Beata Szydło ponad dwa lata temu w kapitalnym stylu wygrała w wyborach do Parlamentu Europejskiego, zdobywając grubo ponad pół miliona głosów. W Brukseli – z racji pełnionej wcześniej funkcji premiera – cieszy się specjalnym szacunkiem w swojej frakcji. Niestety, po ostatnim występie w Parlamencie Europejskim Beatę Szydło spotkała straszna przykrość. Tak się przygotowywała na ten dzień, a tu coś takiego… To bardzo smutne. Zobacz, jak Beata Szydło została potraktowana po wygłoszeniu przemówienia.
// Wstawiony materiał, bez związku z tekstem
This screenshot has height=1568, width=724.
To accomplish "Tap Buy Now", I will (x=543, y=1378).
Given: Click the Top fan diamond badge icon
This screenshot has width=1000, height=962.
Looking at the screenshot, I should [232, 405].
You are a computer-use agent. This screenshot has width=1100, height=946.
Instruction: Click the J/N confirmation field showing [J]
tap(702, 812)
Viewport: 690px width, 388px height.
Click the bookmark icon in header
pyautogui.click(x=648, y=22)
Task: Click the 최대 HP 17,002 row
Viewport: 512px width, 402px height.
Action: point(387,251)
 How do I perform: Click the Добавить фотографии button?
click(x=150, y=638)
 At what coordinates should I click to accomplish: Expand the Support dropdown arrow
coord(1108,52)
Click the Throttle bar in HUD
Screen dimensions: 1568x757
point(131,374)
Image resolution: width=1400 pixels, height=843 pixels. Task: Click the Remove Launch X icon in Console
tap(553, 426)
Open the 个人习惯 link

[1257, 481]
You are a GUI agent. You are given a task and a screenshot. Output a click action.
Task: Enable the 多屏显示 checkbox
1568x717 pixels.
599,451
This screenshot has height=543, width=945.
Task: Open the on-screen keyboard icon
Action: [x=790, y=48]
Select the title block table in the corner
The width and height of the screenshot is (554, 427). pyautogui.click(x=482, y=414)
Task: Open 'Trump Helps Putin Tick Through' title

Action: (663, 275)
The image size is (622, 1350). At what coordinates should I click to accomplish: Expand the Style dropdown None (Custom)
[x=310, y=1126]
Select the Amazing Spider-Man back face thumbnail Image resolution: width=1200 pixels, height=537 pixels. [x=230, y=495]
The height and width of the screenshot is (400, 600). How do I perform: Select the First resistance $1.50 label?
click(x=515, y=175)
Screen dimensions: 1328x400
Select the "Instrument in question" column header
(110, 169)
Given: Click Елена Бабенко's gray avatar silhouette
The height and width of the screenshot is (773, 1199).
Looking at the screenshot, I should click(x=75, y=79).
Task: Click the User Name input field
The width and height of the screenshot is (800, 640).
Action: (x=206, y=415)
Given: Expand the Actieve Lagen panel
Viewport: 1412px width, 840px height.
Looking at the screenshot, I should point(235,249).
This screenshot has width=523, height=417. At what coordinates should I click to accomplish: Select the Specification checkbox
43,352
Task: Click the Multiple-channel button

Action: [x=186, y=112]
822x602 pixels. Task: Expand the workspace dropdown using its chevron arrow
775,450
Beata Szydło regularnie występuje w Parlamencie Europejskim, a jej przemówienia zawsze słuchane są z uwagą. W końcu nie jest częste to, że w Brukseli na mównicy pojawia się była premier. O tym, że Beata Szydło ma specjalne „fory” w Europarlamencie mówił Karol Karski w programie „Politycy od kuchni” Piotra Lekszyckiego i Kamila Szewczyka. – Funkcja byłego premiera jest czymś takim, co daje szczególny handicap dla polityków w Parlamencie Europejskim – wskazał europoseł PiS i dodał, że „Beata jest dobrze przygotowana do pracy europarlamentarzystki”. – Ma wiele różnych kontaktów, i to procentuje. Widać, ze jest osobą rozpoznawalną – podkreślił Karski (TU MOŻESZ OBEJRZEĆ CAŁY PROGRAM Z KAROLEM KARSKIM). Beata Szydło ma jednak problem z częścią nternautautów, którzy po jej ostatnim wystąpieniu nie zostawili na niej suchej nikt. Zaczęli czepiać się o jej angielski! Byłej premier musiało zrobić się strasznie przykro.
Beata Szydło swoje przemówienie wygłosiła po polsku. Podobnie zresztą robi wiele jej polskich koleżanek i kolegów zasiadających w Parlamencie Europejskim. Od byłej premier jednak niektórzy wymagają więcej. „A może by tak po angielsku?”, „Tweets po angielsku wstawia, a w European Parliament słowa wydukać nie umie”, „Takie wystąpienie, jaka znajomość języków obcych” – komentowali nieprzychylni Beacie Szydło użytkownicy Twittera. Byłej szefowej rządu musi być smutno, bo tyle się natrudziła, a i tak spotkała się z falą hejtu.